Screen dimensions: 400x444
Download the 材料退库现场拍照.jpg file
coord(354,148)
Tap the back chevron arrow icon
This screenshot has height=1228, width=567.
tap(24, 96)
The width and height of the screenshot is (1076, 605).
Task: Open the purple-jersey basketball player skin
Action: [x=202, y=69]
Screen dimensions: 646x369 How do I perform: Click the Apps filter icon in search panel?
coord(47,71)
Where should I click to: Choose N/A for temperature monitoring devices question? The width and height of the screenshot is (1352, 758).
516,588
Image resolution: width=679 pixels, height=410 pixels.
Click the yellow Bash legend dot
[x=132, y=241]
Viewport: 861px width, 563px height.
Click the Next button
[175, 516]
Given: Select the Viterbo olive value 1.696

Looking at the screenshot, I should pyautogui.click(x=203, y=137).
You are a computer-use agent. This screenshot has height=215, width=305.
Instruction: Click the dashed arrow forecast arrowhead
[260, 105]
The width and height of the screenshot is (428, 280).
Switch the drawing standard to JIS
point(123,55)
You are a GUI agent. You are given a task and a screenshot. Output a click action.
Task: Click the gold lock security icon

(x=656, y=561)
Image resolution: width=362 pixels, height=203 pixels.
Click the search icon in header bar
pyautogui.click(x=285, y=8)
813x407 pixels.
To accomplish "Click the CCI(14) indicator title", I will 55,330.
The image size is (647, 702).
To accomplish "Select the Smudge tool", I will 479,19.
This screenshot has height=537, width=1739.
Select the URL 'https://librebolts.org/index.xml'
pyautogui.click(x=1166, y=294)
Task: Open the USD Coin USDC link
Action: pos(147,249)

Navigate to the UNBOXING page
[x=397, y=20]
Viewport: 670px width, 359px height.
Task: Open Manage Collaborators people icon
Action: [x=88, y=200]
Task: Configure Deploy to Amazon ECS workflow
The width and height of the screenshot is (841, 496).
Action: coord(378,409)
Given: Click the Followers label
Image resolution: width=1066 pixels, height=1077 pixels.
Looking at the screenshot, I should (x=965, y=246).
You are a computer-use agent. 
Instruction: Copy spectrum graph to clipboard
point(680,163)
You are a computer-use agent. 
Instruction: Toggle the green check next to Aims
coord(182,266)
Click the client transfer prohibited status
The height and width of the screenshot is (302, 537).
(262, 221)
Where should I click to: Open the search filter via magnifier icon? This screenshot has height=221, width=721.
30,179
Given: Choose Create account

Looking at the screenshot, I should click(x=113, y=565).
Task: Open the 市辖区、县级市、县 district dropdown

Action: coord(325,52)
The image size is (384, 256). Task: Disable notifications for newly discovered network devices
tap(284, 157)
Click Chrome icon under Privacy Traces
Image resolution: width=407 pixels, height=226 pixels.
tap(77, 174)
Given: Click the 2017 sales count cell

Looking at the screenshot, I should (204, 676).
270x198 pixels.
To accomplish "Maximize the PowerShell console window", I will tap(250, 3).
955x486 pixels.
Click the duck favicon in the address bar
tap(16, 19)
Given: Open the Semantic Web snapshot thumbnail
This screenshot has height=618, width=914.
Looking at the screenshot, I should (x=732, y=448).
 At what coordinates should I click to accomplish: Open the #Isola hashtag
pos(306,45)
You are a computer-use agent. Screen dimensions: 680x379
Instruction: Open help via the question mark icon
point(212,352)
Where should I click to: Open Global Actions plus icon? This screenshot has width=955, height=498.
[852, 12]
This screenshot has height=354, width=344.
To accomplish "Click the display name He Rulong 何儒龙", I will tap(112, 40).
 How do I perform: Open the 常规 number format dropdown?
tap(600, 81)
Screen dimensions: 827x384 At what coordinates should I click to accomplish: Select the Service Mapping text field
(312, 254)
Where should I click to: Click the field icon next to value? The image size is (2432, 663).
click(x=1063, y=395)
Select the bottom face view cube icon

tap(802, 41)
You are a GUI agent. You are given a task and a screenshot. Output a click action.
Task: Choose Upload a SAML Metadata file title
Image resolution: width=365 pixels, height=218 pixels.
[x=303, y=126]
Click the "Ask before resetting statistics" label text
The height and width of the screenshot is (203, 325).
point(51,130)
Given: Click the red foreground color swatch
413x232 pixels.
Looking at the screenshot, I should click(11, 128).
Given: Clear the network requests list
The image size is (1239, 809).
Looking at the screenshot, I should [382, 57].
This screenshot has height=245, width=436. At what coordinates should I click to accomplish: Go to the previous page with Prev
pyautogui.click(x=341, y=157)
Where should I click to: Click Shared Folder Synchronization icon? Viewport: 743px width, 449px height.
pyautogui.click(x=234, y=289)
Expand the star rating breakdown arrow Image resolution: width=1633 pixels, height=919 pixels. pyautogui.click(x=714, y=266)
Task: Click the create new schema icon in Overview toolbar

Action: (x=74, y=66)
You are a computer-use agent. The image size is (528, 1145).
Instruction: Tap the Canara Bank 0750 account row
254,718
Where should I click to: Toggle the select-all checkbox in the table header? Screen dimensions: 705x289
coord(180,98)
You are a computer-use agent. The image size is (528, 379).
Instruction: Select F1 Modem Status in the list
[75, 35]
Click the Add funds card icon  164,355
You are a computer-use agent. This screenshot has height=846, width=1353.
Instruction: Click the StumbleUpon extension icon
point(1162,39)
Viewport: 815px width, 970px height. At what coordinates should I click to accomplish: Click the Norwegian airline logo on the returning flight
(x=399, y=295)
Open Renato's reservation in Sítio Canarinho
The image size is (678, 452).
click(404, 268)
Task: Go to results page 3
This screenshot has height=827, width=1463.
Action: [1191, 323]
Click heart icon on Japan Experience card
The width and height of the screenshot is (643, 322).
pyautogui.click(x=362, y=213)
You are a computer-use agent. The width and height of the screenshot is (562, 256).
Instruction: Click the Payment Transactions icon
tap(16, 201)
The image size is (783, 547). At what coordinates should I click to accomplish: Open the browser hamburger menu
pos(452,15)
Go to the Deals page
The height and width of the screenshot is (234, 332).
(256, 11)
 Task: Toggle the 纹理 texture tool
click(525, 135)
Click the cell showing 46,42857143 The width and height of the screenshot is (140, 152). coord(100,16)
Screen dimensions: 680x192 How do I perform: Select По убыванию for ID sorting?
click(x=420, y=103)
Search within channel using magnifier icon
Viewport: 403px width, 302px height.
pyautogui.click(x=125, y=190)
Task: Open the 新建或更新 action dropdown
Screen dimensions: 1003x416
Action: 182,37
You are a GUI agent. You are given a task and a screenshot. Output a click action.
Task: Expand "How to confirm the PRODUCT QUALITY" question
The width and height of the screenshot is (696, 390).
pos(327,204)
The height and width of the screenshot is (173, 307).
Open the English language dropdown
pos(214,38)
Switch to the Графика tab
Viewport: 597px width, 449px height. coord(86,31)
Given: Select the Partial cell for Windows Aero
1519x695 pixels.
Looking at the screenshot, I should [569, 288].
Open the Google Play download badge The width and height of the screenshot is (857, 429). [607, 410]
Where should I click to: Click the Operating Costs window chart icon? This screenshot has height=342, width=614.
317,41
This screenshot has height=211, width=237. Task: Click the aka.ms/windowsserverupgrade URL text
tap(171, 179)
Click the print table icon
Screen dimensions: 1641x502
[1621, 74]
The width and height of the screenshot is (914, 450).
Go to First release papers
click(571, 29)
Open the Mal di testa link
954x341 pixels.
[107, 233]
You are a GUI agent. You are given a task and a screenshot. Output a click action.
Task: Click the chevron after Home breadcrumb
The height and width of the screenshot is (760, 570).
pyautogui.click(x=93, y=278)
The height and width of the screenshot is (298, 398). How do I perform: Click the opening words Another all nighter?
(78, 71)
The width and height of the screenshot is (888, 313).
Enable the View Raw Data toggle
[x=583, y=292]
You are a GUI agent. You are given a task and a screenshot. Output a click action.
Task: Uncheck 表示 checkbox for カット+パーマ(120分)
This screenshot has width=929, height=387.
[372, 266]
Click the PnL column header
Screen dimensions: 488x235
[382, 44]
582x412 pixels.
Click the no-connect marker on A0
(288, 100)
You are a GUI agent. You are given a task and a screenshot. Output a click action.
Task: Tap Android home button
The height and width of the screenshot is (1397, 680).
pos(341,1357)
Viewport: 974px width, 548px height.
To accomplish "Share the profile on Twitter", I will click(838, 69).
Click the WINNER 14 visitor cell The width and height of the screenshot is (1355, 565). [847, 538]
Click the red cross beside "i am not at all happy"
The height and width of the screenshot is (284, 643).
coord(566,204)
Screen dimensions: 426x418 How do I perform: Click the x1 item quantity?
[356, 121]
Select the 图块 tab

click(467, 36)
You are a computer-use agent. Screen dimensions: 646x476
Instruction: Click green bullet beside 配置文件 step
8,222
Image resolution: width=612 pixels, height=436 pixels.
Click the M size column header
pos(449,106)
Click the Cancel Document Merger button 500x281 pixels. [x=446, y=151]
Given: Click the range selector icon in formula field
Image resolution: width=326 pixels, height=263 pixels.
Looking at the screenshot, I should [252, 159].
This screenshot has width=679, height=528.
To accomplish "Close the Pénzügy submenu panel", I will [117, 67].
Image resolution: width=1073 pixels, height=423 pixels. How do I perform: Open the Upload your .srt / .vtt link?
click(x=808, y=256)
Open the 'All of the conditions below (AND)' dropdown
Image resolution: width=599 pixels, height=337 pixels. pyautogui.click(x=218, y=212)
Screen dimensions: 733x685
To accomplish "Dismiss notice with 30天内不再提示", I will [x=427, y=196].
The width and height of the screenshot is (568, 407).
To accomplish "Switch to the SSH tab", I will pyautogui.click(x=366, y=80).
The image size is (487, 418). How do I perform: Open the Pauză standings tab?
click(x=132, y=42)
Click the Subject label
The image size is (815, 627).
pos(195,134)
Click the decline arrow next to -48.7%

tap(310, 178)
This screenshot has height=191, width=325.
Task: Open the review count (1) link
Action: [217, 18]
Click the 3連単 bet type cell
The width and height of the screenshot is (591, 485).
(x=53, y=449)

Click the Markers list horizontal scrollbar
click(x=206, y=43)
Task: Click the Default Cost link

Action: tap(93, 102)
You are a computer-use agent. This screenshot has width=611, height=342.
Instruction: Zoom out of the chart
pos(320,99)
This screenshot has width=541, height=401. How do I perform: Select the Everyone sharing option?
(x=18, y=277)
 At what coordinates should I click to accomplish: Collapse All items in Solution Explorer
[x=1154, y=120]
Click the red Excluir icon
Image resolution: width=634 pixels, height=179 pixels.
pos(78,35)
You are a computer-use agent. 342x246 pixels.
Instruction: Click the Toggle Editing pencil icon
--------------------------------------------------
> Try it: Set down the lines above exactly as written. Begin at the line containing "The width and height of the screenshot is (568, 407)." and stop after the last line.

> Response to the exercise:
The width and height of the screenshot is (568, 407).
To accomplish "Switch to the SSH tab", I will pyautogui.click(x=366, y=80).
The image size is (487, 418). How do I perform: Open the Pauză standings tab?
click(x=132, y=42)
Click the Subject label
The image size is (815, 627).
pos(195,134)
Click the decline arrow next to -48.7%

tap(310, 178)
This screenshot has height=191, width=325.
Task: Open the review count (1) link
Action: [217, 18]
Click the 3連単 bet type cell
The width and height of the screenshot is (591, 485).
(x=53, y=449)

Click the Markers list horizontal scrollbar
click(x=206, y=43)
Task: Click the Default Cost link

Action: tap(93, 102)
You are a computer-use agent. This screenshot has width=611, height=342.
Instruction: Zoom out of the chart
pos(320,99)
This screenshot has width=541, height=401. How do I perform: Select the Everyone sharing option?
(x=18, y=277)
 At what coordinates should I click to accomplish: Collapse All items in Solution Explorer
[x=1154, y=120]
Click the red Excluir icon
Image resolution: width=634 pixels, height=179 pixels.
pos(78,35)
You are a computer-use agent. 342x246 pixels.
Instruction: Click the Toggle Editing pencil icon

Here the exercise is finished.